# Possible theory on the Origins of Orcs...or else crazy rantings :D [Merged]



## baragund (May 5, 2003)

*Relationship between Elves and Orcs*

I have a two-part question that I would like to get everybody's opinion relating to orcs, what happens when they die and the ability to rapidly multiply:

To briefly review, here is the account of the origin of Orcs as it appears in "Of the Coming of the Elves" in the published Silmarillion:



> Yet this is held true by the wise of Eressea, that all those of the Quendi who came into the hands of Melkor, ere Utumno was broken, were put there in prison, and by slow arts of cruelty were corrupted and enslaved; and thus did Melkor breed the hideous race of the Orcs in envy and mockery of the Elves, of whom they were afterwards the bitterest foes. For the Orcs had life and multiplied after the manner of the Children of Iluvatar; and naught that had life of its own, nor the semblance of life, could ever Melkor make since his rebellion in the Ainulindale before the Beginning: so say the wise.

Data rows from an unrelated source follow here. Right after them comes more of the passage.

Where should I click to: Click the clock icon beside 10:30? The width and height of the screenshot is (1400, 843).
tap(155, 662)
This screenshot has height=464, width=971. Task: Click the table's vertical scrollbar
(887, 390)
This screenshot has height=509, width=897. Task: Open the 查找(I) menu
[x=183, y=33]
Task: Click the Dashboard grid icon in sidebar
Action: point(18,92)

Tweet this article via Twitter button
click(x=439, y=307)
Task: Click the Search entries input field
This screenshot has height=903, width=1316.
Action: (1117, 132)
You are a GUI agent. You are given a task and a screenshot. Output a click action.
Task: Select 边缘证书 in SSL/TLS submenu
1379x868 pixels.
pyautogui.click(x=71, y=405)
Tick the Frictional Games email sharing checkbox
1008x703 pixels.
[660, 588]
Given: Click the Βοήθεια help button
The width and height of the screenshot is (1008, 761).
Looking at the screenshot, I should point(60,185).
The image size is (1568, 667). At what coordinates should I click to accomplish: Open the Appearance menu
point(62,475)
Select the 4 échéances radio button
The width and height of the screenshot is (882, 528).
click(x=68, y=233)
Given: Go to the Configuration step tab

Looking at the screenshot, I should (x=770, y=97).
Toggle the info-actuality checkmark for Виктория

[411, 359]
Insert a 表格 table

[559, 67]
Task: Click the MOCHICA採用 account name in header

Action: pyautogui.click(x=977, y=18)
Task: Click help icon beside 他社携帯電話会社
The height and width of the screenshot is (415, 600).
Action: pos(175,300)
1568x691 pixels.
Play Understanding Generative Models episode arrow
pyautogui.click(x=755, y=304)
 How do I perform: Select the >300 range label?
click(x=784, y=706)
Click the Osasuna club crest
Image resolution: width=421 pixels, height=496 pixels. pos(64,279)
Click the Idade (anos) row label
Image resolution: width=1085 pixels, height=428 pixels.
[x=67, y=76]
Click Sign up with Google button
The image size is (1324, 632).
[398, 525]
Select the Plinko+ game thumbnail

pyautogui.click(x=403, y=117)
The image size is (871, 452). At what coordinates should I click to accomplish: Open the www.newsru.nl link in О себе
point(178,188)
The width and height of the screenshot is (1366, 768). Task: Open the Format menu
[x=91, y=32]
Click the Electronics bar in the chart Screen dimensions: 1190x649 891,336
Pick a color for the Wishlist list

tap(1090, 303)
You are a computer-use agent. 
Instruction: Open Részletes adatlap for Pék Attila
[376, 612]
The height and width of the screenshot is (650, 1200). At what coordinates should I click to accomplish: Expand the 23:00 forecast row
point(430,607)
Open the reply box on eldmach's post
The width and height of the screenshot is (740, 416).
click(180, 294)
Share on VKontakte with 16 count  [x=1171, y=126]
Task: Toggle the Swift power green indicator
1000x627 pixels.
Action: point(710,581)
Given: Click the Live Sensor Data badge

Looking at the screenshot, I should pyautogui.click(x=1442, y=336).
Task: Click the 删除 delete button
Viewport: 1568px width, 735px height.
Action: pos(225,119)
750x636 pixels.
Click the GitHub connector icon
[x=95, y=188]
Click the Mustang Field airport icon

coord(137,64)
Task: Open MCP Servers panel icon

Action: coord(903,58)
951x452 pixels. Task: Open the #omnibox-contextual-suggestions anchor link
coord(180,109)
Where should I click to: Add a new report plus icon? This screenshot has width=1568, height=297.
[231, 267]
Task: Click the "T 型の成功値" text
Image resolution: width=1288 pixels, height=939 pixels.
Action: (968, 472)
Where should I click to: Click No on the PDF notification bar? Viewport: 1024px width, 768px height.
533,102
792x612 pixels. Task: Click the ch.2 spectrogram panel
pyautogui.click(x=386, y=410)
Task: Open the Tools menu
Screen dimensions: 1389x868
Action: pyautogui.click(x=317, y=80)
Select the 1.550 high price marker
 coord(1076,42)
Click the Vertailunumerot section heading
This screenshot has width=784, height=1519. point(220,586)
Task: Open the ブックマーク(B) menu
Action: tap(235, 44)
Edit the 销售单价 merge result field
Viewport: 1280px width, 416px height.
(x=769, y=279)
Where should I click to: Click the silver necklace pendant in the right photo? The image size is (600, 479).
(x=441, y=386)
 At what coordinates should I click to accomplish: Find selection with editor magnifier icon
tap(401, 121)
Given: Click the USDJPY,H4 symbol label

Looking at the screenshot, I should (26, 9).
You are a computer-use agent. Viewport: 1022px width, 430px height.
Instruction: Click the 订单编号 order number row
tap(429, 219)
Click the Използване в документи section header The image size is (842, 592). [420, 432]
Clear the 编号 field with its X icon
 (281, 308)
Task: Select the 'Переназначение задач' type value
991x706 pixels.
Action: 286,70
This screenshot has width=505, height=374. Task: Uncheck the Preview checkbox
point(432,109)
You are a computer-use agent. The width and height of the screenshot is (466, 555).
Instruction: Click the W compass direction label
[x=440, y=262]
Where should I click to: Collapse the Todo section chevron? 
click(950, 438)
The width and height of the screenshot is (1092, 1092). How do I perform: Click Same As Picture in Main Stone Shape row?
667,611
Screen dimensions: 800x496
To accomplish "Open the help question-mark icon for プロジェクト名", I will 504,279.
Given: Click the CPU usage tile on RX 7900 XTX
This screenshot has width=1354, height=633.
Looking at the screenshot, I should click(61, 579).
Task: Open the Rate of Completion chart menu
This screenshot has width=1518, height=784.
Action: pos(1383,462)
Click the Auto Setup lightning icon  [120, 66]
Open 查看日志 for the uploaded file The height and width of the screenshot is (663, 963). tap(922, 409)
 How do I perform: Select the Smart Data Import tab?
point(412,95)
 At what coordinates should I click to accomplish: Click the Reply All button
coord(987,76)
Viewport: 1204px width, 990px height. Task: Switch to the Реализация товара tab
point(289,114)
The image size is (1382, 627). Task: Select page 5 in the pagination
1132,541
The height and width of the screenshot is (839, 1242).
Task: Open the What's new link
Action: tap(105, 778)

The first question is, given the above account, where did orc's souls go when they died? Did they go to the halls of Mandos? Hoo-Boy! Won't that make a fun family reunion!!

The second question relates to the orcs prodigious ability to multiply. If they ultimately came from the same stock as the Elves, shouldn't there be the same limitation on their total population? As I understand it, there seems to be a finite number of Elves. When they are killed or die of grief, they go to the Halls of Mandos where they may be reincarnated (my term) and born as children to other elves. Orcs, on the other hand, have the ability to "breed like flies".

What do you think?


----------



## Feanorian (May 5, 2003)

This is a very good question Baragund and one that I enjoy. I do not think that the elves and orcs came from the same stock, rather that Melkor explored the elves and all of their features to a degree and in some learnt how to make his own creatures. Possibly the fathers of the orcs were mutated elves and thus lived forever and were always there if Sauron or Morgoth needed more. However it says he created them as a mockery, thus we see Morgoths inability to create his own things, rather to marr things made by others and make them detestable, because that was his role, starting with the Song of Eru and leading up to all the different destructions he did on the earth. I think there ability to multiply is quite remarkable, the account the movie gives in my mind is very poor, just having them ooze out. According to Tolkien it is wrong, he does say as you pointed out that they reproduced in the same way of the Children of Eru. I do not know how they gained such quick multiplication. This raises another question......female orcs!?


----------



## Elendil3119 (May 5, 2003)

A fundamental concept for Tolkien is that Evil *cannot* create. It can only distort. 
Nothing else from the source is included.